A simple testicle is simple information. Those. since the grandfather and woman had not yet reached this level, were not ready for golden (deep) Wisdom, the chicken told them that she would lay a simple egg, i.e. will give them simple information.

It seems like a little fairy tale, but how much deep meaning laid down - whoever cannot touch the Golden Egg, start learning with simple, superficial information. And then some immediately: “give me sacred Wisdom, I’ll figure it out now”... and to a psychiatric hospital with the “greats”. Because you cannot suddenly approach the knowledge of Wisdom; everything is given gradually, starting with a simple testicle. Because the World is diverse, multi-structured, but at the same time it is brilliant and simple. Therefore, even hundreds of human lives may not be enough to know the small and the great.

Zmey Gorynych is a tornado

The fight of Dobrynya Nikitich with the seven-headed Serpent Gorynych. There are many fairy tales about the Serpent Gorynych, based on some, others were remade, the characters changed (Ivan the Tsarevich, Ivan the Fool, Nikita Kozhemyaka, etc.), there are many options, but the picture is described the same :

“A black cloud came and hid Yarilo-Krasnoye, a strong wind rose, it came as a cloud black snake Gorynych, Viev's son. He swept away the haystacks, tore off the roofs from the huts, and took away people and livestock.

The fight with the Serpent Gorynych - no one could defeat Gorynych with a weapon. And what did the heroes do? They threw a shield or a mitten, a hat—everything heroic forged. These things fell into the trunk of the tornado and destroyed the system of ascending and descending flows, the Serpent died, and his death (destruction of the whirlwind) was accompanied by a sound reminiscent of a heavy sigh: “and gave up his spirit.” Those. was folk remedy fighting a tornado.

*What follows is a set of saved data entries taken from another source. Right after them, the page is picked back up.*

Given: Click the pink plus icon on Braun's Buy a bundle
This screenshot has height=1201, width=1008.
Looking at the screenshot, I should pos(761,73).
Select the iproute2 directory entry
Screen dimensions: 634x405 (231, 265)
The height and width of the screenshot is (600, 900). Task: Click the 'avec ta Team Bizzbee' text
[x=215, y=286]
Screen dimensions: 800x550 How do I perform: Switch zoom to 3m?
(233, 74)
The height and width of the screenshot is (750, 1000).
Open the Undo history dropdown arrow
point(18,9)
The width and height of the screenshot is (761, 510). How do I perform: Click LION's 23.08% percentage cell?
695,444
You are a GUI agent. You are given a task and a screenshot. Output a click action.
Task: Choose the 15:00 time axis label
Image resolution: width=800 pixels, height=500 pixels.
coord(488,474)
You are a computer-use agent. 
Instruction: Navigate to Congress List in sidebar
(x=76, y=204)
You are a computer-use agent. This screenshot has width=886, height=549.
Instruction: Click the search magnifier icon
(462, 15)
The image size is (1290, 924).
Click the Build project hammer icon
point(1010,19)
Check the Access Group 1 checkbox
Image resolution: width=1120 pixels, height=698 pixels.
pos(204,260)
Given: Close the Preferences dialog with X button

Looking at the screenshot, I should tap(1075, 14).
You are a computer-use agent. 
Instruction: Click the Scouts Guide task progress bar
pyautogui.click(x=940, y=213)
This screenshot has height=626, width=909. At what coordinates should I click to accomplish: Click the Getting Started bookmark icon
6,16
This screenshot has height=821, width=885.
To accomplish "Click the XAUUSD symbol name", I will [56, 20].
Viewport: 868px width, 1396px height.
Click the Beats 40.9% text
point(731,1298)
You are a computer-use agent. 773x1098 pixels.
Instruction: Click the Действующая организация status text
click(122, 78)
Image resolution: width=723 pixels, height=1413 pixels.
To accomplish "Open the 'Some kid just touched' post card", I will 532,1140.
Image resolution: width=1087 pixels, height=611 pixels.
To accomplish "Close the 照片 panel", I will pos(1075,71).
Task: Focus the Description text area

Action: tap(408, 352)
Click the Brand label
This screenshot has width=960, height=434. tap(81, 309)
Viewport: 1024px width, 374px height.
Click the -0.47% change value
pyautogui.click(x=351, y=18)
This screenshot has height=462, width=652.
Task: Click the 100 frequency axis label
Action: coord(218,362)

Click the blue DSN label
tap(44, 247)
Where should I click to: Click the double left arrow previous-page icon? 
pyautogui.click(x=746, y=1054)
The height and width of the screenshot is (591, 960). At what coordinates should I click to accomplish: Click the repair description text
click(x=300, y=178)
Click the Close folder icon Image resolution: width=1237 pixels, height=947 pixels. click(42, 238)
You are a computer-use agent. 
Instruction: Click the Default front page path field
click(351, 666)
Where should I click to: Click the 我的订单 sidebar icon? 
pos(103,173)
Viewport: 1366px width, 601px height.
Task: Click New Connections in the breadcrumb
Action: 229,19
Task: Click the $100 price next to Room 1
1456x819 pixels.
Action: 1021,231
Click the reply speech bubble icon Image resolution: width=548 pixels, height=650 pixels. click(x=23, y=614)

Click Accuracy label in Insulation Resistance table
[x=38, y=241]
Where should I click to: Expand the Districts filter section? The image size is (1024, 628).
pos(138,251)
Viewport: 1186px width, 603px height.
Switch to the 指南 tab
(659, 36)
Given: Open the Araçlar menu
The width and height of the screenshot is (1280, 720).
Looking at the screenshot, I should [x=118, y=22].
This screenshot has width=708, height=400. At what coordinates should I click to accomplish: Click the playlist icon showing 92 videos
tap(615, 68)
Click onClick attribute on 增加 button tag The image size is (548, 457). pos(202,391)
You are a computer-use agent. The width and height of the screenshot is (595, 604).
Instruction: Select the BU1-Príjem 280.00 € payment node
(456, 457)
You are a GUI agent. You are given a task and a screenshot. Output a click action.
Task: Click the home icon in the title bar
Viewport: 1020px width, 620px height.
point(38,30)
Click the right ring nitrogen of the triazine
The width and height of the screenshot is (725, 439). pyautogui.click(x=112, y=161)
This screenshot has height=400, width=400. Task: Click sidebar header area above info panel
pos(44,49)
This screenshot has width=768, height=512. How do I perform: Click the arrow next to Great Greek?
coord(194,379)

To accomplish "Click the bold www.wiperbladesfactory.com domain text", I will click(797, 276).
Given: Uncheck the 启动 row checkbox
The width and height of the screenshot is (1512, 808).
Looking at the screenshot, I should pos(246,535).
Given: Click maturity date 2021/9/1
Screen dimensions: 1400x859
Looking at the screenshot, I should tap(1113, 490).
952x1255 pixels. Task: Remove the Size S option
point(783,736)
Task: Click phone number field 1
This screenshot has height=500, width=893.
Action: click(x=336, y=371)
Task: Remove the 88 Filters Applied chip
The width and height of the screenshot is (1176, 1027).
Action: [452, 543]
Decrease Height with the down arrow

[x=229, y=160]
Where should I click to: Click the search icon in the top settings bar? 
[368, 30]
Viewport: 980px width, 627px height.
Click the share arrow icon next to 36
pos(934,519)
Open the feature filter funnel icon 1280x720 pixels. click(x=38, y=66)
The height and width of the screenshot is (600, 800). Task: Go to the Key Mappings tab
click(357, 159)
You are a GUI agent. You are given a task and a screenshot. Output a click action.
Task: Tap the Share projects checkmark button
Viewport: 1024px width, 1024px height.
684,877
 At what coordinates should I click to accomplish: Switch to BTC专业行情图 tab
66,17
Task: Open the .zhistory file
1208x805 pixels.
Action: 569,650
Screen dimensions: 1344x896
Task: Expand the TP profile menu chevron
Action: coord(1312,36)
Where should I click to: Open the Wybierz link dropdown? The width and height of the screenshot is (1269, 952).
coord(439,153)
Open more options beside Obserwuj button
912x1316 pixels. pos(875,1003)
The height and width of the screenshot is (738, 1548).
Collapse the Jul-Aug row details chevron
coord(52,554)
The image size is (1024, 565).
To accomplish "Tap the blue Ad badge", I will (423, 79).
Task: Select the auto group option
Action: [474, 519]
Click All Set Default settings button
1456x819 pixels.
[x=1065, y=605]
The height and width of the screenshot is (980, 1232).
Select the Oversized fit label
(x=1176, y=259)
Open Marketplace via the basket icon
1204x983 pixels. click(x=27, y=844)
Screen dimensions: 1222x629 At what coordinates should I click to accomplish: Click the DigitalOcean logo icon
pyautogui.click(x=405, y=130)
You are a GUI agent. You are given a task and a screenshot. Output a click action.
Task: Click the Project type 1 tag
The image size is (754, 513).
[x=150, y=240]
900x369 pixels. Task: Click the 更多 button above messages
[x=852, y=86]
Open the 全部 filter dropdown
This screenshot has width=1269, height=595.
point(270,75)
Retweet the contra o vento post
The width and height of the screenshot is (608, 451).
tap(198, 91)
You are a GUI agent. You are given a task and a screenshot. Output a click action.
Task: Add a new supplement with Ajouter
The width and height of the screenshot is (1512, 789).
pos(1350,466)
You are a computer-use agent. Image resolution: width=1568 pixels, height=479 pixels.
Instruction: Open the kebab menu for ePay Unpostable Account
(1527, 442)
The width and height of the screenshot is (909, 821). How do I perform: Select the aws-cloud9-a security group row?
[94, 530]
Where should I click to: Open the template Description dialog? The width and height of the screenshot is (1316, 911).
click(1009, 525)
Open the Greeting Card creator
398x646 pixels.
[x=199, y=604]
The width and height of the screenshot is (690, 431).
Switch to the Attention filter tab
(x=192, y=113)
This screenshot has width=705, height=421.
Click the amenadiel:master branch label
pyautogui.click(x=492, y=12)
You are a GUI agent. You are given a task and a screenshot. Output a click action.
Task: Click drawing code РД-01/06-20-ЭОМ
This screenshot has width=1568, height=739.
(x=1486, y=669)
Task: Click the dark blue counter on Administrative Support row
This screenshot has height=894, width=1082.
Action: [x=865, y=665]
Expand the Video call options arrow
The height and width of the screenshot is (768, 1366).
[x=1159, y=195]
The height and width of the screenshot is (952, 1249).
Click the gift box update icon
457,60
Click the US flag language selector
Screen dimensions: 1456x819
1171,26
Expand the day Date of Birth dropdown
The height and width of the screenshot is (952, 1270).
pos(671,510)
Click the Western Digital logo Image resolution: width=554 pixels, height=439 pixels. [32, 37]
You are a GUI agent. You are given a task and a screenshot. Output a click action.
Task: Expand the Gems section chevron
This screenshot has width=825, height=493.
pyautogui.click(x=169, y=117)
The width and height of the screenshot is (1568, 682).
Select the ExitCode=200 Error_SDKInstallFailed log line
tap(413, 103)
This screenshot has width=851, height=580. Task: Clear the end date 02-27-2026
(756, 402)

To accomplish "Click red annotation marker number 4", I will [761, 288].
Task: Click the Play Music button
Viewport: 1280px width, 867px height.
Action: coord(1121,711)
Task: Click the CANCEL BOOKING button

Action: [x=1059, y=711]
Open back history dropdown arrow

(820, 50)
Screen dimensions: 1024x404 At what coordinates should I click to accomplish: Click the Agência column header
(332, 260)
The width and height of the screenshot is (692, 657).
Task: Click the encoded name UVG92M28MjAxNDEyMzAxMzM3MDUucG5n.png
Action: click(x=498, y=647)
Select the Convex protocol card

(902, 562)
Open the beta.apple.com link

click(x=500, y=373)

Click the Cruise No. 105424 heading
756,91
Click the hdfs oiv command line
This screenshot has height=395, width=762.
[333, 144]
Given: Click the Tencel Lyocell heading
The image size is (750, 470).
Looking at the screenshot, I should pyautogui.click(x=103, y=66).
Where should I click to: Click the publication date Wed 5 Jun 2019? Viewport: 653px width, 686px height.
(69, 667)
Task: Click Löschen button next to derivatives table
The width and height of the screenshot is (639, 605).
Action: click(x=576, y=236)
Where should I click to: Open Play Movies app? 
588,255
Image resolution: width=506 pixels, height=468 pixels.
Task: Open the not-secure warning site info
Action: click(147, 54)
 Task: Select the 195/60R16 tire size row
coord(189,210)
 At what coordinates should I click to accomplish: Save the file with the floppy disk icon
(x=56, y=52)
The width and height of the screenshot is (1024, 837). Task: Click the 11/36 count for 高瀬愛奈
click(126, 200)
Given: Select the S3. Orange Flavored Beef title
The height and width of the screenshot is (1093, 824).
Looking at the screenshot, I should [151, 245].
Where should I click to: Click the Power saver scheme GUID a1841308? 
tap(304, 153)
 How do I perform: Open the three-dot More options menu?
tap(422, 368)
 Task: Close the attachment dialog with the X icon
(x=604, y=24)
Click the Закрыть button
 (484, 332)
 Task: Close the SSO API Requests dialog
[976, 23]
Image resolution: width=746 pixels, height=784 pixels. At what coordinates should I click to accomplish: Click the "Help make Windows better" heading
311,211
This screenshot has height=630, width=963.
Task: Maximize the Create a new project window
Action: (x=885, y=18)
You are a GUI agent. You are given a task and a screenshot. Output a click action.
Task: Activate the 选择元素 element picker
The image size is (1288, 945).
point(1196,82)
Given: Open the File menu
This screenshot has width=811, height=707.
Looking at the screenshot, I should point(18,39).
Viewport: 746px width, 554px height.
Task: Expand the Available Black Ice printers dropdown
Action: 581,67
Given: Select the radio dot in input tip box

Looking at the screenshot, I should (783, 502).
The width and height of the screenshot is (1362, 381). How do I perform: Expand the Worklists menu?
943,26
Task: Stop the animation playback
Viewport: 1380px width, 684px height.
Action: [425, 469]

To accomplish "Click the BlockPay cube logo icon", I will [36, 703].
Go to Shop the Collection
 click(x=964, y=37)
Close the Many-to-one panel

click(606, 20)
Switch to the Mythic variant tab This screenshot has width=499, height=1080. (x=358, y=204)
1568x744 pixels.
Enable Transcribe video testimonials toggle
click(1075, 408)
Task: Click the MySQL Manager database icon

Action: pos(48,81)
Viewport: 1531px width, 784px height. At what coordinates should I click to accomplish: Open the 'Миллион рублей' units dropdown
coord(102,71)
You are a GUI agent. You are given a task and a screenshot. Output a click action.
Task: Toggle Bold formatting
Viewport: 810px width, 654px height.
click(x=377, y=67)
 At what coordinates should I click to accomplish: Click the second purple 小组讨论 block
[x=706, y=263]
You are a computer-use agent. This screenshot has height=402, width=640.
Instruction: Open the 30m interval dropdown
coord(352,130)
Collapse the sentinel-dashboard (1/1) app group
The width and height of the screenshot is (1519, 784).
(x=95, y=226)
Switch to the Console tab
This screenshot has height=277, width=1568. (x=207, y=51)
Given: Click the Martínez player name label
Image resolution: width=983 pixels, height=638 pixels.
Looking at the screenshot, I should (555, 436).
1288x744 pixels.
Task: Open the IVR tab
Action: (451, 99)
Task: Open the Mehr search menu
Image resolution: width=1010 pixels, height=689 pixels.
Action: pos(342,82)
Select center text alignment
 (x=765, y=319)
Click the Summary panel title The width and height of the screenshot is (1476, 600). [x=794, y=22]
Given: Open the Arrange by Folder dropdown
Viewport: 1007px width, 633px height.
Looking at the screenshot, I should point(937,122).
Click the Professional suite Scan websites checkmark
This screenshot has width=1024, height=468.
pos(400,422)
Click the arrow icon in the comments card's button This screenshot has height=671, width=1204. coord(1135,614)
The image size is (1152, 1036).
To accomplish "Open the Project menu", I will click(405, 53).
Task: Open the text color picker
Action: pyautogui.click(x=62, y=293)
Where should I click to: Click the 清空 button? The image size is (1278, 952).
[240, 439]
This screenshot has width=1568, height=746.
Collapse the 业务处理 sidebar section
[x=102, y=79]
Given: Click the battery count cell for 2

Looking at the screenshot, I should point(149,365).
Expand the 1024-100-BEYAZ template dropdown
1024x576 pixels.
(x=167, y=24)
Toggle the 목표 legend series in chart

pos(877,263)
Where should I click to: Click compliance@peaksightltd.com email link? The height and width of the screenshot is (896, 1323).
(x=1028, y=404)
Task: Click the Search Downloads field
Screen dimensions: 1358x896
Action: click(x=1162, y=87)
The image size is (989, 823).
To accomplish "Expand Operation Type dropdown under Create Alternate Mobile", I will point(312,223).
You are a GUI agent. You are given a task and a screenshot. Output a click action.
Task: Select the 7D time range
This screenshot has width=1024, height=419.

* In 1406, near Nizhny Novgorod, a tornado lifted a team into the air along with a horse and a man and carried it so far that they were no longer visible. The next day, the cart and dead horse were found hanging on a tree on the other side of the Volga, and the man was missing. (This true story, how the Serpent Gorynych led people and cattle away).

It is with such fairy tales that we can prepare our children, grandchildren and great-grandchildren to learn the Wisdom of our Ancestors, which is truthful, because there is no point in deceiving your children. Maybe it’s worth revealing the image of a fairy tale when re-reading it to a child, and especially before bedtime, so that he can understand what he has read. After all, at school we were first given a preliminary explanation, and then we studied the material thoroughly. No matter what, it went in one ear and out the other.